UNCLOS “attempts to establish an objective framework for the purpose of collaborative handling of the execution of the authority to legislate, adjudicate, and enforce the use of the seas by the countries of the world” and “it is assumed that these treaty provisions will be incorporated into the domestic measures and laws of each country.” However, this fundamental premise assumes the establishment of domestic laws that are in accordance with the provisions of UNCLOS, it does not assume the establishment of laws that ignore UNCLOS. The major problem, then, is the fact that China has established domestic laws based on its completely original interpretations that are designed to ensure its own maritime interests, and the fact that it is attempting to enforce these domestic laws using the power of an enormous maritime law enforcement agency and the navy. No amount of caution regarding these actions is too much.
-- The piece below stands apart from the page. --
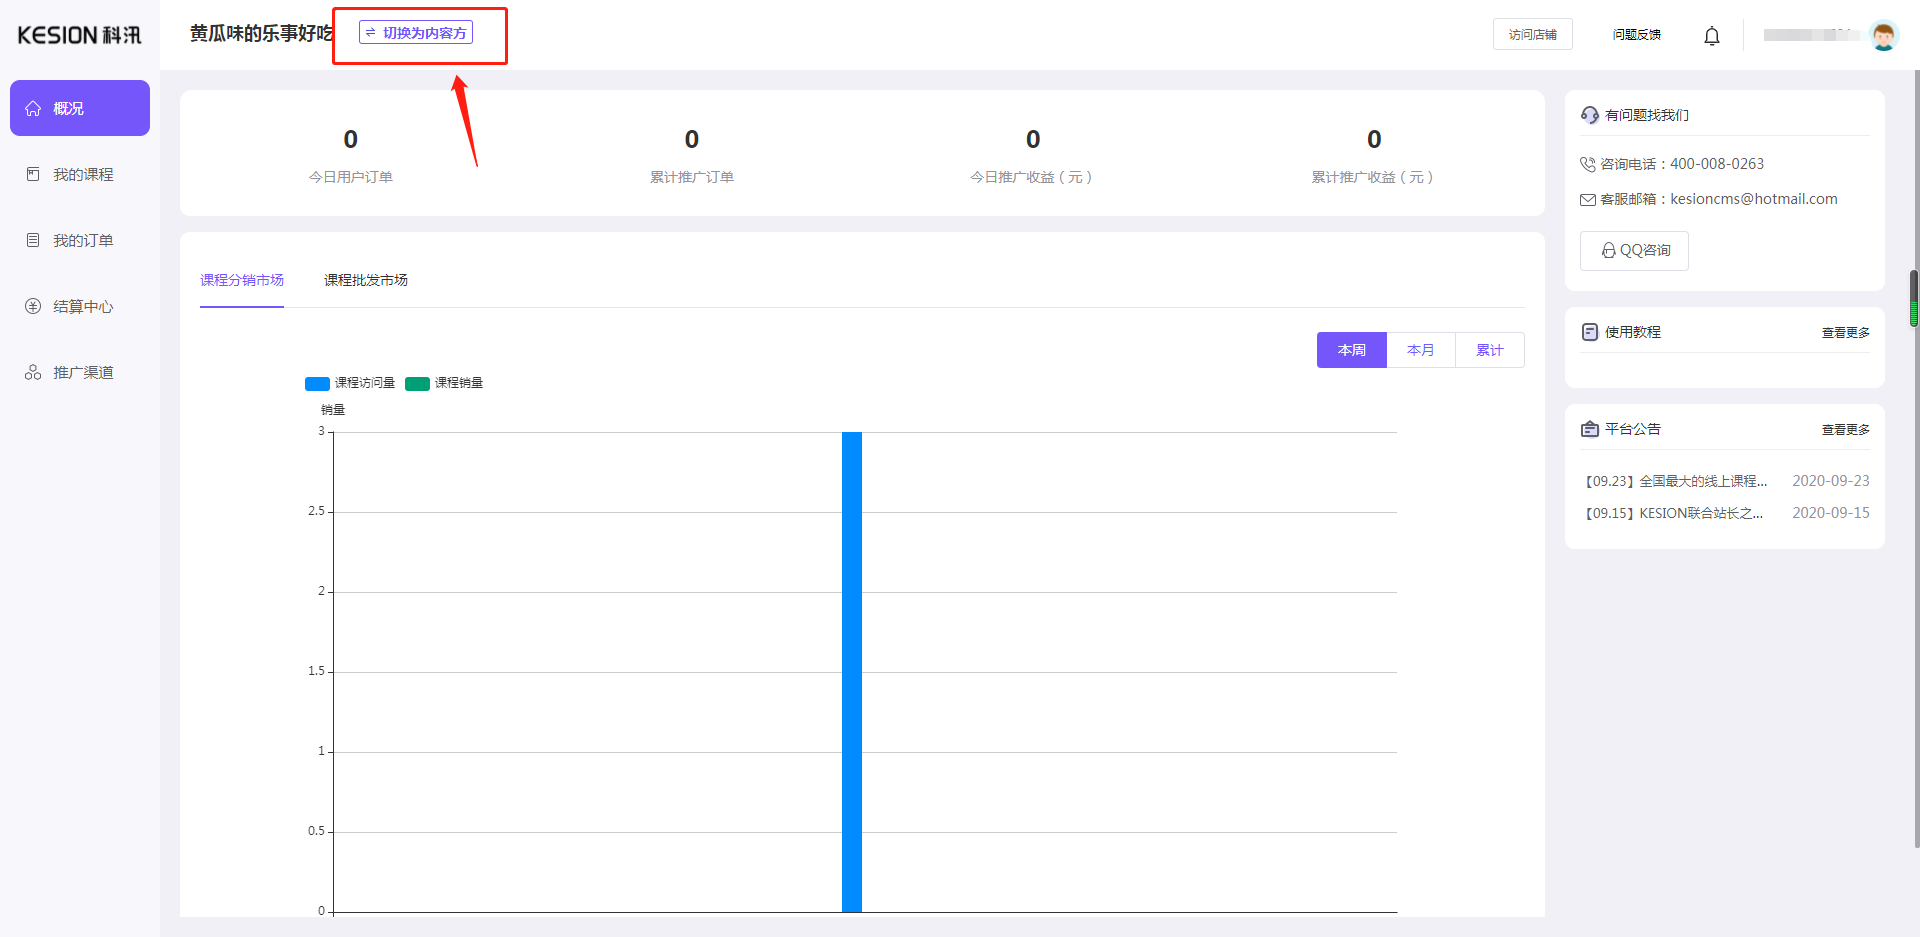The width and height of the screenshot is (1920, 937).
Task: Click 访问店铺 button
Action: pos(1532,34)
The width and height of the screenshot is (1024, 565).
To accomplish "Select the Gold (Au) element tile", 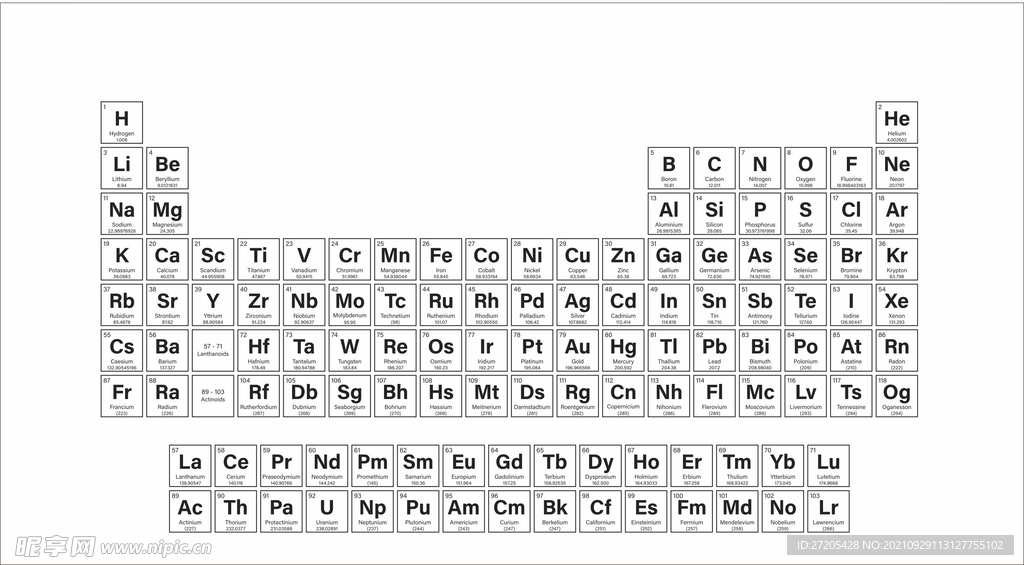I will 578,350.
Under international law, unless coastal states do not “impose requirements on foreign ships which have the practical effect of denying or impairing the right of innocent passage” (Article 24, Paragraph 1 (a)), they only have the authority of placing conditions on the use of their territorial waters based on their sovereignty and only have the authority to regulate passage of ships. The right of coastal states to enact laws related to innocent passage is limited to the acknowledgment of that right in sub-paragraphs (a) through (h) of Article 21.
However, we find that the issue is not so simple when we are forced to deal with whether a country, as is the case with China, can reject the right of innocent passage of a foreign ship on the direct basis of such passage being in violation of domestic laws that do not comport with UNCLOS. According to YAMAMOTO Soji, former judge of the International Tribunal for the Law of the Sea, Article 19 of UNCLOS, provides “Passage is innocent so long as it is not prejudicial to the peace, good order, or security of the coastal state. Such passage shall take place in conformity with this Convention and with other rules of international law” (Paragraph 1), “allows for the application of both separation theories and conjoining theories regarding the recognition of the innocence of passage depending upon the circumstances.” Here, the term “separation theory” refers to the idea that under international law the issue of the basis for recognizing innocence and the issue of whether there has been a violation of the coastal state’s domestic law are unrelated. The term “conjoining theory” then is the idea that the two are interconnected. Consequently, coastal states require the establishment of laws that can be specifically implemented for each circumstance. For example, in the case of a violation of the fishing laws of a coastal state by a fishing vessel, the right to reject innocence due to that very act was taken up in the Convention on the Territorial Sea and the Contiguous Zone (1958), which existed prior to UNCLOS: “Passage of foreign fishing vessels shall not be considered innocent if they do not observe such laws and regulations as the coastal state may make and publish in order to prevent these vessels from fishing in the territorial sea” (Article 14, Paragraph 5). In fact, in the Act on Regulation of Fishing Operation by Foreign Nationals, Japan protects its fishing interests in its territorial waters by prohibiting operations within Japanese territorial waters by foreigners (except in cases of persons with legal residency status in Japan and under the direction of the Minister of Agriculture, Forestry, and Fisheries) (Article 3).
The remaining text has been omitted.